I am having problem(size mismatch) when I try to save the model weights with a batch size and restore with another batch size.
How can I make save/restore independent from the batch size? Can you point me to a sample model?

Thanks!

The model should be independent of the batch size, can you post your code please?

My model:


class Net(nn.Module):
    def __init__(self, batch_size):
        super(Net, self).__init__()
        self.batch_size = batch_size
        self.conv1 = nn.Conv2d(1, 2, 3)
        self.pool = nn.MaxPool2d(2, 2)
        self.conv2 = nn.Conv2d(2, 1, 3)
        self.fc1 = nn.Linear(self.batch_size * 2 * 14, 2048)
        self.fc2 = nn.Linear(2048, self.batch_size)

    def forward(self, x):
        x = self.pool(F.relu(self.conv1(x)))
        x = self.pool(F.relu(self.conv2(x)))
        x = x.view(self.batch_size * 2 * 14)
        x = F.relu(self.fc1(x))
        x = self.fc2(x)
        return x

and this is how i am calling it:

y_pred = model(x)
The shape of the x is (batch_size, no_of_channels, h, w)

You could instance the original net with their weights and after replace the fc layers, something like:

net = Net(batch_size=4)
net.load_state_dict(torch.load(your_weights))
net.fc1 = nn.Linear(new_batch_size* 2 * 14, 2048)
net.fc2 = nn.Linear(2018, new_batch_size)

but this layers will initialize with random weights, so you will have to train the net again. Btw why are you using a batch dependent network?

1 Like

Because while training, it is a lot faster if I feed with a big batch size like 512.
But on production I wont always have 512 images so I may call it with single image, 4 images or any amount.
I wonder how ResNet implementation is doing it because with ResNet I can train with any batch size and call with any other batch size.

The workaround I have found for now is I train with 512 batch size and while calling on prod I fill the missing part with replicate data.
But this is not a good solution.
Thanks anyways;
I will dig into ResNet implementation later to see how it is doing.

Also I dont know how to make a batch independent network but still able to train/call it with batches. Do you have any suggestion to make the above network “batch independent”?

The batch are usually only for training, and in production you usually call the network with only one image but you still have to pass the sample as a batch tensor (ie [1,no_channels,h,w]). Think that internally the network works with only one sample and you pass a batch tensor to calculate the loss across all the samples in the batch, and next average them.
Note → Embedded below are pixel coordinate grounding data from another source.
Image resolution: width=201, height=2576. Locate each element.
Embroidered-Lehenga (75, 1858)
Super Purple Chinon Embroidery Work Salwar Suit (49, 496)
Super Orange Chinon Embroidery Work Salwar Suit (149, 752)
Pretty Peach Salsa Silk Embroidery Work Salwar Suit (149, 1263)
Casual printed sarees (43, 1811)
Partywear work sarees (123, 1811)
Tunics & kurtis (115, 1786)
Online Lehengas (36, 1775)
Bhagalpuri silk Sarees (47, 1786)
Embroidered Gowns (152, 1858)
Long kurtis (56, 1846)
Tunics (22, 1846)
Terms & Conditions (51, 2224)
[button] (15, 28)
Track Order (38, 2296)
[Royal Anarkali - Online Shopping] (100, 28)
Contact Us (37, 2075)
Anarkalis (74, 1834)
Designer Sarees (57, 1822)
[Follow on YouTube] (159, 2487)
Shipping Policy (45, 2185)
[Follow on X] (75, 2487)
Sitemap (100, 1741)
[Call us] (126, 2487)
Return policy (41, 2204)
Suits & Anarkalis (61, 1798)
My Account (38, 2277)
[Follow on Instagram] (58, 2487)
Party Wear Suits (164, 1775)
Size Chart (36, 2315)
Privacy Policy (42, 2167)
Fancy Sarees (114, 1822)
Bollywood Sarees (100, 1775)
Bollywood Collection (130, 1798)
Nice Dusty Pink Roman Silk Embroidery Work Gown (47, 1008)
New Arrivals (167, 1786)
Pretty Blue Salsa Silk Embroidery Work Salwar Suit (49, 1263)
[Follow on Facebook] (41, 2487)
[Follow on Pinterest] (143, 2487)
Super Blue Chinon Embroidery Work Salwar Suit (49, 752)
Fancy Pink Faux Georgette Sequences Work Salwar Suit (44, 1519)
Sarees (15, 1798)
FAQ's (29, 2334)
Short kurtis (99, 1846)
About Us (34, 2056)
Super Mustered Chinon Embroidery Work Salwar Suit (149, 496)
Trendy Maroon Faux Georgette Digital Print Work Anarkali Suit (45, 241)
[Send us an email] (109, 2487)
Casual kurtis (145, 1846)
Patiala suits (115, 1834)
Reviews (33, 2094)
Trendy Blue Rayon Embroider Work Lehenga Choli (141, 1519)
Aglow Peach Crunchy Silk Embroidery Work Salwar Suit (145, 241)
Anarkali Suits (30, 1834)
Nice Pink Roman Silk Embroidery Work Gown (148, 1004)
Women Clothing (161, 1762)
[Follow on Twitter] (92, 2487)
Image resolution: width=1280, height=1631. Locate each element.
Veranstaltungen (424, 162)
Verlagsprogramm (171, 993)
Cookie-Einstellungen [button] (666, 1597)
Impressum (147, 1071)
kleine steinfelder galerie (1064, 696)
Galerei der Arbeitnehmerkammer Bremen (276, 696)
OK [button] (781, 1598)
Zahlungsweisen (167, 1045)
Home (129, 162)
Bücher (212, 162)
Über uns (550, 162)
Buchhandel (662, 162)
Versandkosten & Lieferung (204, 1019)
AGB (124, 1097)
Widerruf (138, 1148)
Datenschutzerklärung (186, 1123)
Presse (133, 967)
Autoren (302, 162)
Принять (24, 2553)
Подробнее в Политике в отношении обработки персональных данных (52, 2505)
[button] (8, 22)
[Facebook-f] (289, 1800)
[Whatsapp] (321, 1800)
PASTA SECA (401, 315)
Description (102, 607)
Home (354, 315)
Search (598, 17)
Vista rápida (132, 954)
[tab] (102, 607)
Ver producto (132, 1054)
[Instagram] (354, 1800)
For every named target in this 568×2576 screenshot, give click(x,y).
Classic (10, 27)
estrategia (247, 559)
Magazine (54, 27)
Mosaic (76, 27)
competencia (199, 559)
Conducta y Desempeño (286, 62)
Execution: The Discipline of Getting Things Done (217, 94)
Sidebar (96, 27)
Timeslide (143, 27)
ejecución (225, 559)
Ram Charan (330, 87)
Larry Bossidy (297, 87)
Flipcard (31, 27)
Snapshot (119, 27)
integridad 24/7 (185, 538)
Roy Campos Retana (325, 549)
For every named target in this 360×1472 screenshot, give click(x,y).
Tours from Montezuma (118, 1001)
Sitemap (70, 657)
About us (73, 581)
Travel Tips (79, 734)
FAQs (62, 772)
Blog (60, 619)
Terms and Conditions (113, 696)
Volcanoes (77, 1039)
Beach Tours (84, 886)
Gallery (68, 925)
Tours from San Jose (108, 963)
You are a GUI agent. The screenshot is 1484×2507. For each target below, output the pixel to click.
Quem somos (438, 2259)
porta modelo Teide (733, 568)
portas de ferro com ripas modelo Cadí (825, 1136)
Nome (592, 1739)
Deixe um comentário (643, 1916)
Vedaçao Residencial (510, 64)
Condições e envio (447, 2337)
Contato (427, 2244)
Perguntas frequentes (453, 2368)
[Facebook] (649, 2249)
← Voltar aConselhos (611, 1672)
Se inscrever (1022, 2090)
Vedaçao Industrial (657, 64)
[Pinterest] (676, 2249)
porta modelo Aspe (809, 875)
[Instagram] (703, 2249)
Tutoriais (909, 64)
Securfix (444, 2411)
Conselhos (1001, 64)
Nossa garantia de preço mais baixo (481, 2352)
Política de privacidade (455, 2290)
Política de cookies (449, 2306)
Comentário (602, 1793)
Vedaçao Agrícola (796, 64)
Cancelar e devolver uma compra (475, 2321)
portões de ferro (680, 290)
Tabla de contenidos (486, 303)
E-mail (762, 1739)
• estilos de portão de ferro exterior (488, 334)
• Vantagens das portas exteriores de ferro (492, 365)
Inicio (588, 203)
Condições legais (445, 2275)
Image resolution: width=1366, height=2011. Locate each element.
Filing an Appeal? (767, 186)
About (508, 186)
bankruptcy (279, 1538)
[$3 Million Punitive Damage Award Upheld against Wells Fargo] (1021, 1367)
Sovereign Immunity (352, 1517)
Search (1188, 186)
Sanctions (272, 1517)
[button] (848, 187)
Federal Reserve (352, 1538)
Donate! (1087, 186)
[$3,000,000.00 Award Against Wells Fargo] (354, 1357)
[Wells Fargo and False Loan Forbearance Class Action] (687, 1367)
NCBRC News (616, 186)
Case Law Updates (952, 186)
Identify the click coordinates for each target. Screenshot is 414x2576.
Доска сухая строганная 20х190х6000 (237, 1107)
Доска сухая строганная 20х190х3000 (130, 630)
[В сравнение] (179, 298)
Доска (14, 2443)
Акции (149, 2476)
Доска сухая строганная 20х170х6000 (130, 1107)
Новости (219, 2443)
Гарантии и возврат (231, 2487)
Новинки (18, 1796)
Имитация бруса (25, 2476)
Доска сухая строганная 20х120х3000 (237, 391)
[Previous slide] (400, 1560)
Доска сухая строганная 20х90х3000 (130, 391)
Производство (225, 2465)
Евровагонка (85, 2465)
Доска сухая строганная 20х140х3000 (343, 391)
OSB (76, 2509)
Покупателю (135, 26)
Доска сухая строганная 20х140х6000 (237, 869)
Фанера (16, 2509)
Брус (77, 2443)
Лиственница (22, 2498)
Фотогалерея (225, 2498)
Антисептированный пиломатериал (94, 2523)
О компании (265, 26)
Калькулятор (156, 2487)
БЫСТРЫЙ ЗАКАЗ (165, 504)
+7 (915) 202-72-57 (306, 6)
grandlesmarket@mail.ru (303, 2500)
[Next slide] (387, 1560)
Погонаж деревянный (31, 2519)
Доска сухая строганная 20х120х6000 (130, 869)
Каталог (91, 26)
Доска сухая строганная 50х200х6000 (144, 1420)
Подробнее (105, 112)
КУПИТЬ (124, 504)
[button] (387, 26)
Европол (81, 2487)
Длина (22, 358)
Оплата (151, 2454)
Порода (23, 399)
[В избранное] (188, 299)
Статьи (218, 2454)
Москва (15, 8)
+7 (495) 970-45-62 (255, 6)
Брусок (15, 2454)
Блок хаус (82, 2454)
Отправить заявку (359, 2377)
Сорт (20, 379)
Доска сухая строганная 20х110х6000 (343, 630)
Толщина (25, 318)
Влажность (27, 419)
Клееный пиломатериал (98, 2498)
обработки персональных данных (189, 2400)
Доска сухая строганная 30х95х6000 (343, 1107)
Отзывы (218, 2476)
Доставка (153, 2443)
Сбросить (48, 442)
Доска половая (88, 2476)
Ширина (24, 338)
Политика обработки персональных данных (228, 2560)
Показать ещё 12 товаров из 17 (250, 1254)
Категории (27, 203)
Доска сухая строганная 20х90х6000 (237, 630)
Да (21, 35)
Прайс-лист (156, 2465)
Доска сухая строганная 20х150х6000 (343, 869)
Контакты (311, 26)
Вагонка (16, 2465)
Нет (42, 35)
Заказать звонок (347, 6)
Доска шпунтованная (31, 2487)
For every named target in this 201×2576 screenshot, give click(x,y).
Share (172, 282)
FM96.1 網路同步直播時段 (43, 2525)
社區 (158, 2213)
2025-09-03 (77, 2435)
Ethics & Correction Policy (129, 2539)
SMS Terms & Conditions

So, the network is always batch independent

If you still need help , i encountered a similar problem and found a way to work around.
I was facing this problem because my batch size was 64 and total datapoints / samples were 20000 so the last batch couldn’t be divided into 64 and i got size mismatch error. This was because i hardcoded into the first linear layers after all conv layers like this :
self.lin1 = nn.Linear(out.reshape(64,8*20*20))
instead of doing this , I passed the length of each training batch as a parameter to the forward function.
and passed len(xb) as the parameter and changed self.lin1 to self.lin1 = nn.Linear(out.reshape(batch_size , 8*20*20))
where batch_size is the current batch size.

Well i also missed that you could always do nn.Linear(out.reshape(-1,8*20*20))
Without sending a batch size parameter manually.